The range consists of seven sugars inspired by sugar cane producing regions across the globe. Within the range you can find a British-inspired Golden Caster sugar, large amber crystals of Guyanese-inspired Demerara and a Mississippi-inspired Dark Soft Brown sugar. Each of the products in the brown range offers a unique taste and texture, making them perfect for all types of baking.
I have created Millionaires Mississippi Mud Pies, which are the best of two iconic bakes, in one delicious individual sized treat. Tate & Lyle ®, Dark Soft Brown Sugar is the hero of the recipe and the inspiration behind its creation. Inspired by the Mississippi, the sugar reflects the sugar cane farming tradition of the Deep South. Used in both the chocolate shortbread crust and caramel filling, the rich, sweet, big taste of the sugar compliments both components perfectly. The moist texture of the sugar ensures the shortbread and caramel melts easily in the mouth and in the saucepan!
Both elements of the Millionaire Mississippi Mud Pies are super simple to create, requiring no complicated method, equipment, or sugar thermometers. The star nozzle is really the only special piece of equipment needed. Using it creates the ‘magnolia’ cream shaped flowers used to decorate the pies. Mississippi is often referred to as the Magnolia State, so seemed fitting to depict it in the decoration. However, a spoonful of cream will work and taste just as well, especially when sprinkled with DIY chocolate shavings. Created by simply using a spoon to scrape away the set chocolate left around the inside of the bowl having applied it to the top of the pies. No chocolate or expense is spared when it comes to these millionaires! When it comes to the chocolate, feel free to use either dark or milk to top the caramel filling, or a mix of both. I personally like using a high cocoa solid milk chocolate as I find it compliments and contrasts against the darker chocolate shortbread crust beautifully.

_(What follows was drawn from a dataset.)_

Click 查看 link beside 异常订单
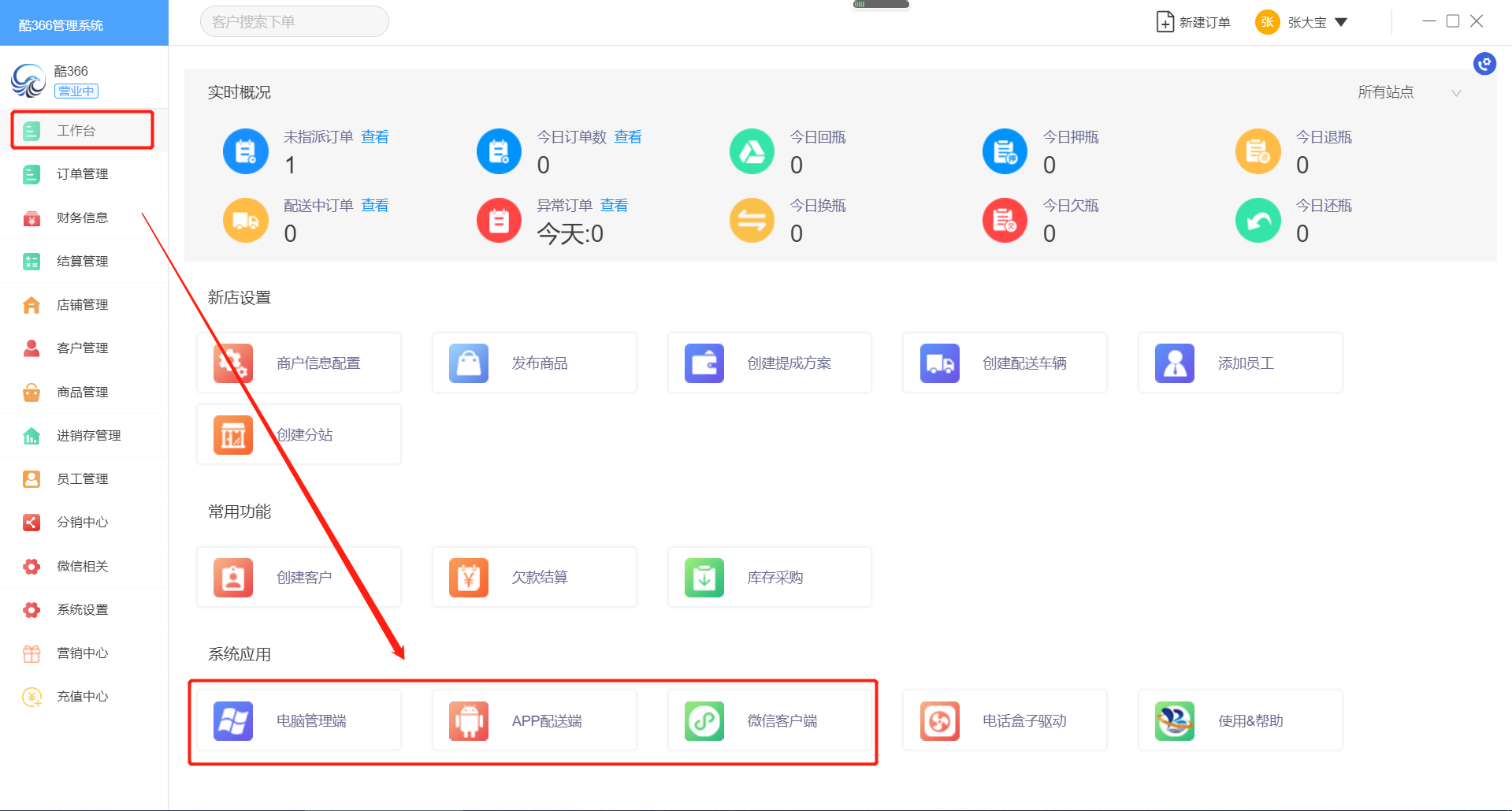 point(614,206)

The caramel filling can be made as gooey or as dense as you prefer, depending on how long you cook if for. Unlike an ordinary millionaire’s shortbread where there’s normally only a base, these muffin sized treats have shortbread sides to capture all the rich soft brown caramel. Whether fudgy and set or more fluid and fondant in it’s style, I encourage you to experiment and champion both.
100g Tate & Lyle dark soft brown sugar
1 tbsp vanilla extract
200g salted butter, softened
200g plain flour, sifted
100g cocoa powder, sifted
200g Tate & Lyle dark soft brown sugar
200ml double cream
100g dark or milk chocolate, chopped into small pieces
200ml double cream
Beat the sugar, vanilla extract and butter together, until smooth and creamy. Add the flour and cocoa powder into the bowl. Combine the mixture together into a dough, being careful not to overwork it. Wrap in cling film or sandwich bag and chill for an hour or two in the fridge
Remove the dough from the fridge and lightly grease a 12-hole muffin tin
Roll out the dough on to a sheet of non-stick parchment paper to a thickness of 0.5cm. Depending on how sticky the dough is, you may need to dust the dough with a mix of flour and cocoa powder. Using a 9cm round cutter, cut out about 6 circles from the rolled out dough and carefully press each circle into the muffin holes with your fingers. Pull up the trimmings and re-roll and repeat the process until all the muffin holes are filled. Finally use a fork to prick holes into the bases of the dough
Chill the dough in the tin for about 15 minutes while you pre-heat the oven to 180C/160C Fan/Gas 4.
When ready, bake the shortbread bases for approx 15-20 minutes. The dough will puff up as it bakes, so I’d recommend taking the tin out of the oven a few times during the baking time and carefully with your fingers press the dough back down into the base and sides of the muffin holes
Once baked, leave the shortbread to cool in the tin, before carefully removing them with the help of a knife. After removing the cases, either place back in the tin, or on to a board or tray ready to fill with the caramel
To make the caramel, weigh the sugar and cream into a small/medium saucepan using a set of digital scales, if you have them to help save on the washing up! Place the pan over a medium heat and gently cook and stir the mixture until the sugar has dissolved. Continue to heat the caramel, stirring as it bubbles, until everything is fully combined and you have a thick toffee sauce
Carefully pour and divide the caramel into your shortbread bases. Leave to set in the fridge, while you prepare the chocolate topping
Melt the chocolate in a microwave or a heatproof bowl set over a pan of simmering water. When melted, use a spoon to transfer and divide over the set caramel in the shortbread bases. Once all the pies are covered in chocolate sprinkle one half of their surface with the copper crunch and leave to set. Place the bowl with the leftover chocolate in, in the fridge to set. This will be used later to create your chocolate shavings!
Once the chocolate on top of the pies and in the bowl has set, lightly whip the cream and transfer into a piping bag fitted with a star nozzle. Carefully pipe three magnolia shaped stars in a cluster on the surface of the pies, not covered with copper crunch. Next remove the chocolate lined bowl from the fridge, and with a teaspoon scrape away chocolate shavings from the base and sides of the bowl. Finally sprinkle lightly on top of the piped cream magnolias and serve.